Lovely photos and I've always loved the 6th one with them curled up together on the floor. Remy was such a pretty puppy and has grown, like Flo, into a gorgeous girl. I really enjoy your blog too!


----------



## Anna (Dec 6, 2011)

Beautiful photographs, what lovely girls you have 


Sent from my iPhone using Tapatalk


----------



## flounder_1 (May 12, 2011)

They look inseparable! Gorgeous girlies xxx


----------



## embee (Dec 27, 2010)

Sezra said:


> Beautiful! Both gorgeous girls and really lovely photos! I can't believe how fast those nine months have gone!


That 9 months just whizzed by and I'm getting puppy broody so thankfully I have a friend popping round tomorrow with a little 9 week old cockapoo for hugs 



Mogdog said:


> Simply scrummy!!! And lovely clear photos. I'm sure you must be so glad you got a second one.

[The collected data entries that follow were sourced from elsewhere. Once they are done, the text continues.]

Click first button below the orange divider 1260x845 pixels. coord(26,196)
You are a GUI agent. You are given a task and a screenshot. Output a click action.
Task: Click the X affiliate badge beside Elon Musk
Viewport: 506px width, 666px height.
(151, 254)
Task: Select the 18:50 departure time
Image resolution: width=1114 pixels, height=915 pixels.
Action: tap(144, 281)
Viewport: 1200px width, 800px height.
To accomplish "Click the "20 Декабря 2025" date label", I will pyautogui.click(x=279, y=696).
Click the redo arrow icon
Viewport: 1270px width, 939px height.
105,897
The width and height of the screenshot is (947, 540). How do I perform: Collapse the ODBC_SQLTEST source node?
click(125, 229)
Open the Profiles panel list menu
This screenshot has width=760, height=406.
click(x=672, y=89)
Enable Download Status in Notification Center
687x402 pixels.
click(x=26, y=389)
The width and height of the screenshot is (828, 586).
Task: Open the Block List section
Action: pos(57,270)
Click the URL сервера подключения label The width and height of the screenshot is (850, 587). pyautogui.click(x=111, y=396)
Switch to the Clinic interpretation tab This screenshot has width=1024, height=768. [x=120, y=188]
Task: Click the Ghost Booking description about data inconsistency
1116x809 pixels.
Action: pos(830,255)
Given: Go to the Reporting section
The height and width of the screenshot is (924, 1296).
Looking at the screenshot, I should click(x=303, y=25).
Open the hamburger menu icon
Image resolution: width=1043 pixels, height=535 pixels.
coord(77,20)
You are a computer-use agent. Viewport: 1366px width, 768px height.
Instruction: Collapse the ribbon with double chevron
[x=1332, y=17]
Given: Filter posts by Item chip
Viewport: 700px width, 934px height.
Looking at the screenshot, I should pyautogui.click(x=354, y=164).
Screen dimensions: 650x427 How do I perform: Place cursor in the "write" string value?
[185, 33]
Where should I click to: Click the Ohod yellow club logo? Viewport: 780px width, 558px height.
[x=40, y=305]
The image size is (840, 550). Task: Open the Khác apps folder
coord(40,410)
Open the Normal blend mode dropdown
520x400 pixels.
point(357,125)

Two 'poos is brilliant and I would thoroughly recommend it to anyone waivering - mine are great friends.



lady amanda said:


> GORGEOUS!!! I miss seeing regular updates...will have to check your blog more often.....love your girls! is Remy bigger than Flo now?


The blog is great fun and I enjoy looking back over all the photos and movies. Any news on a second one for you??



Jeanie said:


> Omg fab pics. Tilly is also 9months old today. Can't get over how fast the grow up. Might need to start thinking of poo no 2 😄 Jeanie x


Yep to a second one, you best start looking now.



Janev1000 said:


> Lovely photos and I've always loved the 6th one with them curled up together on the floor. Remy was such a pretty puppy and has grown, like Flo, into a gorgeous girl. I really enjoy your blog too!


I'm pleased you like the blog. I really enjoy doing it and get about 30 visits a day 



flounder_1 said:


> They look inseparable! Gorgeous girlies xxx


They get on really well. I think the age gap of 2 years was just right for my two.


----------



## Sarette (Mar 21, 2011)

They are both stunning, lovely photos! xxxx


----------



## caradunne (Nov 29, 2010)

Mandy will you please not do this, you know how hard I had to resist getting a baby sister for Iz poo! They are just so adorable, I love the pictures you are a superb photographer. So now are you thinking of a third? Xx


----------



## Allytoe (Feb 9, 2012)

Wonderful photos, they're both gorgeous poos.


----------



## embee (Dec 27, 2010)

caradunne said:


> Mandy will you please not do this, you know how hard I had to resist getting a baby sister for Iz poo! They are just so adorable, I love the pictures you are a superb photographer. So now are you thinking of a third? Xx


Cara - are you still waivering. Izzy is now the perfect age . Remy's big sister is due a litter for F2's soon


----------



## Natalie (May 17, 2012)

Your two girls are gorgeous, Remy looks just like my Bailey did in her younger pics


----------